When Casey is mugged by a gang of motorcycle riders, he wanders into Sensei’s (Alessandro Nivola) dojo hoping to learn to defend himself, and is seduced, bit by bit, into Sensei’s personality cult of karate and strictly-proscribed masculinity. Sensei is swaggering, confident, and just encouraging enough to draw Casey into his orbit, which begins with the donning of a white belt and ends with induction into the ultra-violent night class and all of the unquestioning loyalty it requires. Casey reveals to Sensei that he is afraid of other men, and that he wants to become what he fears, thinking it will transform him into the physically domineering, dangerously charming Sensei—the ultimate “Chad”—who becomes his teacher.

But for Sensei, being a student of karate isn’t enough, and masculine violence isn’t only for its own sake. It’s not enough for Casey to become what he fears: Casey must narrow his identity and life to fit within the parameters Sensei deems appropriately masculine. Swap out adult contemporary for metal music; quit learning French and take up German instead; ditch the dachshund for a German shepherd—a truly masculine and aggressive alpha dog. If Casey ends up becoming physically aggressive at his job, neglecting his too-feminine dog, or even beating an innocent stranger bloody, so be it: it’s the price he must pay in order to feel like he’s not, as he puts it, “less-than.”

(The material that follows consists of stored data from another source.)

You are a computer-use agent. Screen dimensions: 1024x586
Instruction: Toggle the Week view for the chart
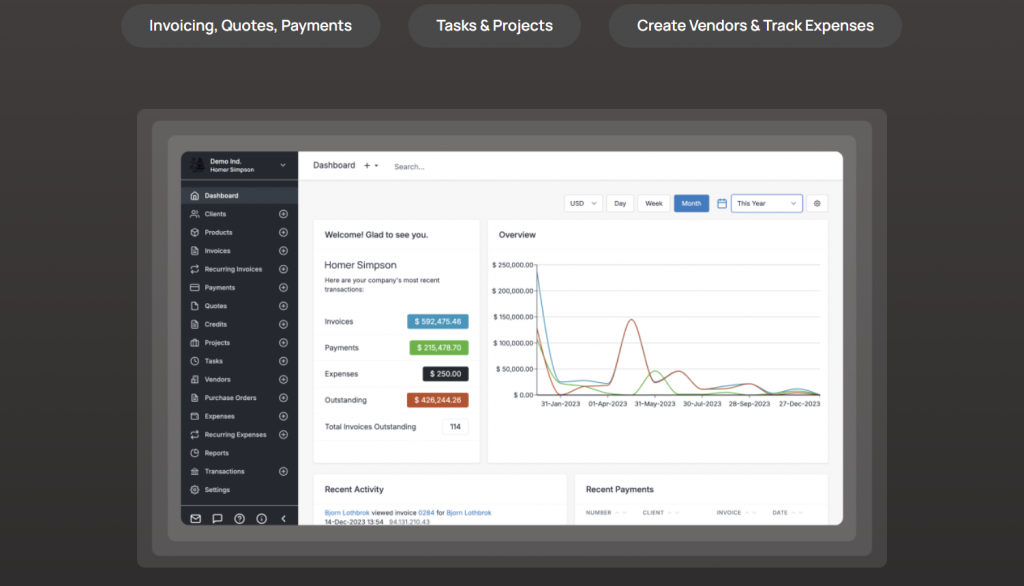[x=653, y=203]
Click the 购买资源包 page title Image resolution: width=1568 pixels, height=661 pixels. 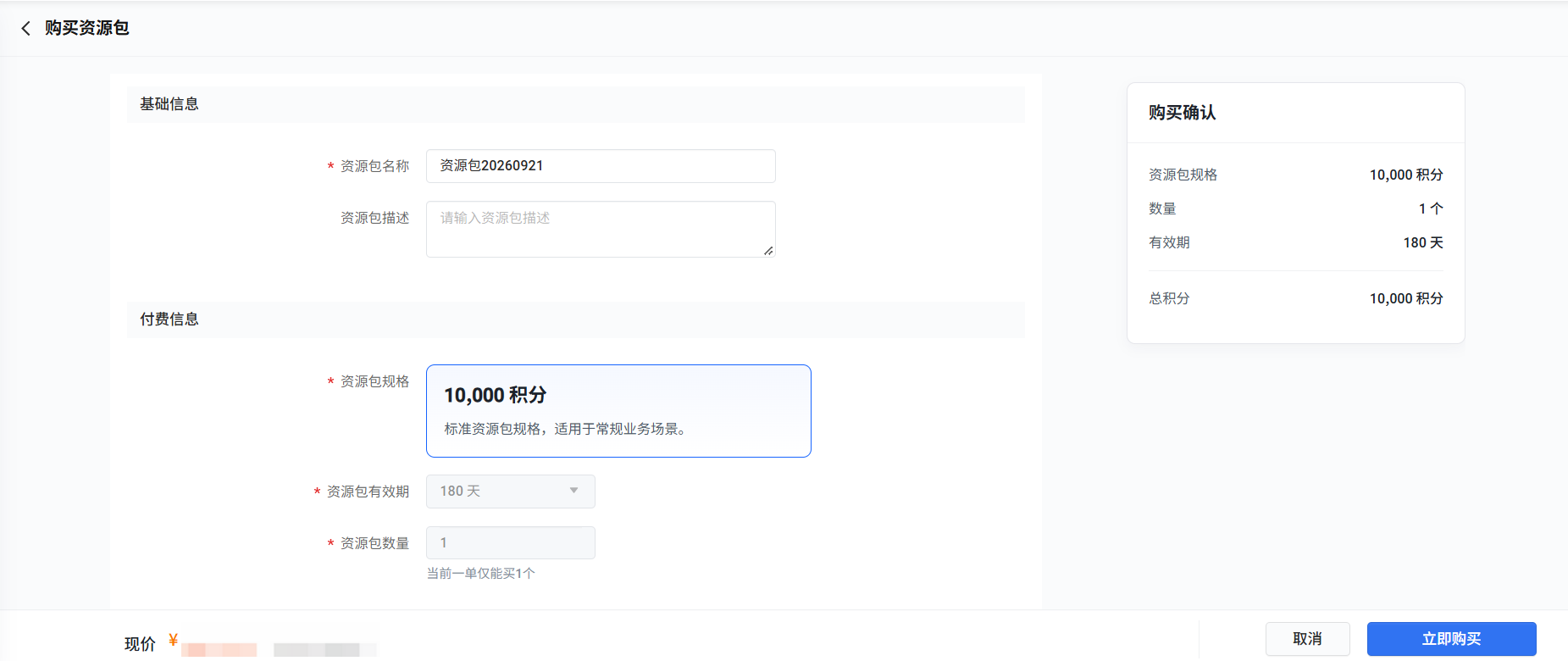86,28
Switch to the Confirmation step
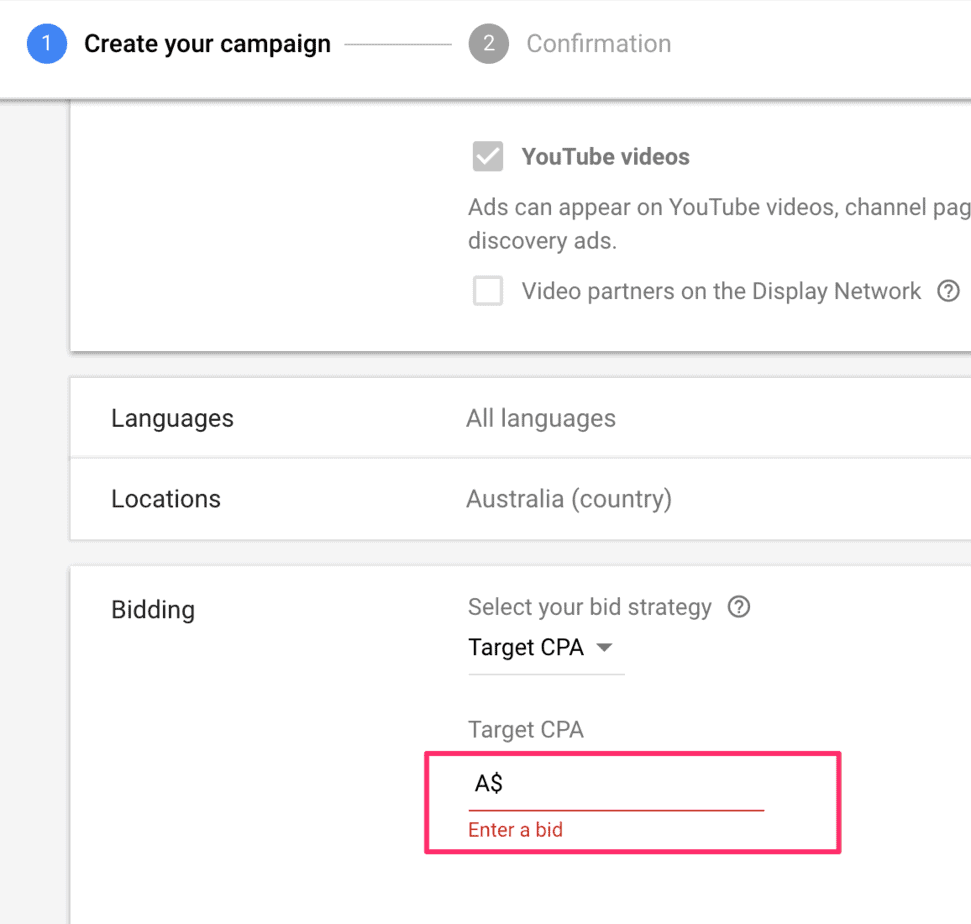 [598, 43]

Most importantly, as we see played out literally in The Art of Self-Defense, this rigid and destructive interpretation of masculinity must be perpetuated through ritual violence in order to survive. It’s essentially the physical version of becoming “redpilled” (as it’s referred to in those previously-mentioned dregs of the internet). His life becomes governed by rules, and by violence, from the ceremonial bowing before you step onto the mat to the bloody night class and its unnerving, mostly-naked cool-down session. As we observe with Casey and the other members of the dojo, including its sole female student Anna (Imogen Poots), we learn that it’s not sustainable, either physically or emotionally, to live this way. (Even if you get facial surgery to look more like Chad, you still won’t be happy.) The coldly vicious type of masculinity that restricts what kind of music you can listen to is so soul-killing that it must be actively codified, practiced, and passed on in order to exist at all. In Anna’s case, despite her proficiency at karate, she’s accepted and, to some degree, internalized Sensei’s codified misogyny. She will never be a black belt, even though she’s better than the male student awarded a black belt, because Sensei doesn’t believe women are strong enough to be black belts. Sensei’s dojo creates its own victims and acolytes, continually replenishing its membership through Sensei’s instructions and tasks, and it’s not until late in the film that Casey realizes that being a victim and an acolyte are the same thing.

Early on in The Art of Self-Defense, Casey watches an action movie in which the winner of a fight shoots the loser, who protests that he’s breaking the rules, and taunts him, saying that there never were any rules to begin with. (I’m paraphrasing the exact dialogue.) While Sensei obviously comes across as humorous at times in his exaggerated dedication to a singular version of manliness, it’s easy to see how he could be compelling to someone who is afraid—to someone who feels as though he is perpetually lesser because he can’t fit into that vision. The timely message here, delivered with all the blunt-force trauma of a punch delivered by a foot, is that masculinity (and gender in general) should not be governed by a soul-killing set of rules of engagement, and that the people who seek to enforce those rules are the problem, not those who can’t exist within their limits.